Robert G. Brown rgb at phy.duke.edu
Thu Nov 8 13:39:46 EST 2007


On Thu, 8 Nov 2007, Peter St. John wrote:

> Recently, probably you noticed, Walmart began selling a $200 linux PC.
> (Apparently the OS is just Ubuntu 7.10 with a small xindow manager
> instead of Gnome or KDE). Now Slashdot points to
> http://www.linuxdevices.com/news/NS5305482907.html, the MB being sold
> separately for $60 ("development board"). It has 1.5GHz CPU,
> unpopulated memory (slots for 2GB), one 10/100 connection. Does this
> look to y'all like fair FLOPS/$ for a kitchen project? I'm thinking 6
> of them as compute nodes per 8 port router, with a bigger head node
> for fileserving. (actually I'll use a spare room but you know what I
> mean). An arrangement like this might be faster RAM access per core,
> compared to multicore, since each core has no competition for is't own
> memory, right?

Well by now you surely have heard the YMMV litany enough times not to
hear it again from me, but YMMV quite a bit here so let me indicate a
few potential difficulties.

  a) For this money, I'm guessing the CPU is a 32 bit Celery, which has a
very small L2.  For some code this won't matter, but if you're worrying
about multiple cores and a memory bottleneck, let me assure you the L2
bottleneck on a single 32-bit channel will likely be much worse.
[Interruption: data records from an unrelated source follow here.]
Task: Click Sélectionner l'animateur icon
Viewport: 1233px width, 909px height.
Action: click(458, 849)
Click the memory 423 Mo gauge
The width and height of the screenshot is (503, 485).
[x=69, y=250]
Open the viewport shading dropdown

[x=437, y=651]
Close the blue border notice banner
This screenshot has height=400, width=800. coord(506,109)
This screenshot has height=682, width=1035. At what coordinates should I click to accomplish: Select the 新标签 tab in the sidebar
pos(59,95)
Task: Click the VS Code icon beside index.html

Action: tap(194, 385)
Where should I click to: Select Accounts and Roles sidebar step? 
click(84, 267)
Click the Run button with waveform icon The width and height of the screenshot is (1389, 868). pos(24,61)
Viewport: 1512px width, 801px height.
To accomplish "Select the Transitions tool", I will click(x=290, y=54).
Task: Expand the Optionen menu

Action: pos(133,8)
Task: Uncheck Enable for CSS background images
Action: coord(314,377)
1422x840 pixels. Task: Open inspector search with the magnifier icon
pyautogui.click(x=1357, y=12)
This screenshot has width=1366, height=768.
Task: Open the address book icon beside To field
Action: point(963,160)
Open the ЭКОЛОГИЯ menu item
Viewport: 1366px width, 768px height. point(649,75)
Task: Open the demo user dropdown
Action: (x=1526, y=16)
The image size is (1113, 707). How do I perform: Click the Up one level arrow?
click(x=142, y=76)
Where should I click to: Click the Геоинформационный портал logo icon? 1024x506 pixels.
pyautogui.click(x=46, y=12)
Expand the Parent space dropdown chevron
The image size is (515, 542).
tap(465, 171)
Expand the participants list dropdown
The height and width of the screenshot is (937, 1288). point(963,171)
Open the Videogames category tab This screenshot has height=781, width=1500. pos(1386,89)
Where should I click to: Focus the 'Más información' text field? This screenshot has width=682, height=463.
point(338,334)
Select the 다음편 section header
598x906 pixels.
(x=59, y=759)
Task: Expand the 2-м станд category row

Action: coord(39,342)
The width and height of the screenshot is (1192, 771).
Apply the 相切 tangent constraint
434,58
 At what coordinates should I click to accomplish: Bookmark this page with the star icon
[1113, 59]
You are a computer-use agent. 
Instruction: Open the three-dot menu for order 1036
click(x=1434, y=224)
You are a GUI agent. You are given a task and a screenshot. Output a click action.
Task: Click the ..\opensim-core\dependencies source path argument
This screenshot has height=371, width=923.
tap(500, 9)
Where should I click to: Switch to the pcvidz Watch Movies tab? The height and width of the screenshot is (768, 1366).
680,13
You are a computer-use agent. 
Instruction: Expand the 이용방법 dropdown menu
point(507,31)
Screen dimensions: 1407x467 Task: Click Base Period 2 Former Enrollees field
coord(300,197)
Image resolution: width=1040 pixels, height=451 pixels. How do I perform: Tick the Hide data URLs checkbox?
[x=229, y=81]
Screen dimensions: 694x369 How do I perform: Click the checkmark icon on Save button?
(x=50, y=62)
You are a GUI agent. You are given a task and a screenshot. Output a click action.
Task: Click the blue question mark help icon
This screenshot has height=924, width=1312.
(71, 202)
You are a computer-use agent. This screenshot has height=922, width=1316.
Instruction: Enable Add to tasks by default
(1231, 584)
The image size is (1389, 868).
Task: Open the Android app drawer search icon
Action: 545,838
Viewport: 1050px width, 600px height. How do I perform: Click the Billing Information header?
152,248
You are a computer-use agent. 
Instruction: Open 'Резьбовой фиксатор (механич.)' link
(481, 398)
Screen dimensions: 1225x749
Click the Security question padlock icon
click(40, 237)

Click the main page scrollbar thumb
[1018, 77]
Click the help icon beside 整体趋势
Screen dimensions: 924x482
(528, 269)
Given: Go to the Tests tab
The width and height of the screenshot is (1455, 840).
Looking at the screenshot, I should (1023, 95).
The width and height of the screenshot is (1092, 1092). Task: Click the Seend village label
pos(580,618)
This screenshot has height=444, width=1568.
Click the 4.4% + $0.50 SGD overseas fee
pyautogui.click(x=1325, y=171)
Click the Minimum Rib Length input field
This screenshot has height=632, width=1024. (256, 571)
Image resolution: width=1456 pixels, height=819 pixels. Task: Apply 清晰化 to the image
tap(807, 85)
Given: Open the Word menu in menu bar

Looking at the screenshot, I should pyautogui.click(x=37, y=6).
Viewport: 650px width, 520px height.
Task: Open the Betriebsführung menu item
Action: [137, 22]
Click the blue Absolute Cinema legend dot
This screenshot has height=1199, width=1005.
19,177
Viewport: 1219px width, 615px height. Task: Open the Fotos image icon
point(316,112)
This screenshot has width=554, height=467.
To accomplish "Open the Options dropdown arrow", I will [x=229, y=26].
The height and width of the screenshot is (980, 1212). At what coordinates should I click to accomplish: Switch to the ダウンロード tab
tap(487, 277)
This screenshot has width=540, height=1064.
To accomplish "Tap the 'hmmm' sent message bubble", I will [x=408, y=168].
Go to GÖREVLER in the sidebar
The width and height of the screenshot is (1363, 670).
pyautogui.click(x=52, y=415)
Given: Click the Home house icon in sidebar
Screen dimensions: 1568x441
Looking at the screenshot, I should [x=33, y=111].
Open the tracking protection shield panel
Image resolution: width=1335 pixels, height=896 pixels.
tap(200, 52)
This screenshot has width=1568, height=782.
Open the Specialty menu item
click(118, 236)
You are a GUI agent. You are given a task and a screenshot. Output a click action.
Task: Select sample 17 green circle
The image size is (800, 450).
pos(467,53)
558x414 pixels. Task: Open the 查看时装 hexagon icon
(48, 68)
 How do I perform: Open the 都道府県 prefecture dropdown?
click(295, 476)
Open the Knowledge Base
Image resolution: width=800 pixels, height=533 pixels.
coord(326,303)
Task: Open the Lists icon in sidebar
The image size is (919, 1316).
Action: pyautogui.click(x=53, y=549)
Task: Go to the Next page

  b) Amdahl's law rewards higher clock and fewer CPUs over lower clock
and more CPUs almost (but not quite) without exception.  I doubt that
you are an exception.

  c) A 64-bit CPU has some superlinear speedup compared to a 32-bit CPU
at constant clock, for memory bound code especially.  64-bit CPUs have
much larger caches as well.  This CAN work against you for very cache
unfriendly code, but again in 99% of all applications it will work for
you -- it is what a cache "does".

  d) A perfectly fair question is to what extent the memory bus is
oversubscribed on a 64-bit dual core, say, a very cheap AMD-64 at
roughly twice the clock, with more than twice the total memory
bandwidth, and with two cores.  This is the question that depends in
detail on YOUR APPLICATION.  Many applications are de facto CPU bound
and you get clock speed scaling within a CPU family all the way down to
small cache Celerons.  Others are vehemently not.  "YMMV", so you have
to analyze YOUR application to figure out which it is, where the easiest
way by far to find out is to just try it.

Sounds like it will cost you somewhere between $100 and $200 to set up a
minimal system -- cheap case/power, motherboard, memory, a borrowed
video card.  You can probably beg, borrow, or buy a dual core AMD at
some middling low (but much higher!) clock for no more than $400.  Run
your presumably EP application on the one, and on the other two at a
time.  Buy lots of the winner, use the loser as a desktop or head node
(even the Celery should be fine for that, especially on a 100 Mbps
network).

Now, I'm a gambling man (as you may not know) and I will bet you one
bottle, can, or glass of ice-cold or cellar cool clean and refreshing or
thick and chewy beer as the winner prefers, to be delivered at a
mutually convenient time (such as both of us sitting side by side at in
a venue that purveys said beverages), that the medium-low end AMD-64
kicks the ass of the maximally cheap Celery in price-performance on your
application (where I have an unfair advantage in that I know something
about your application, but I'd make the same bet if I didn't).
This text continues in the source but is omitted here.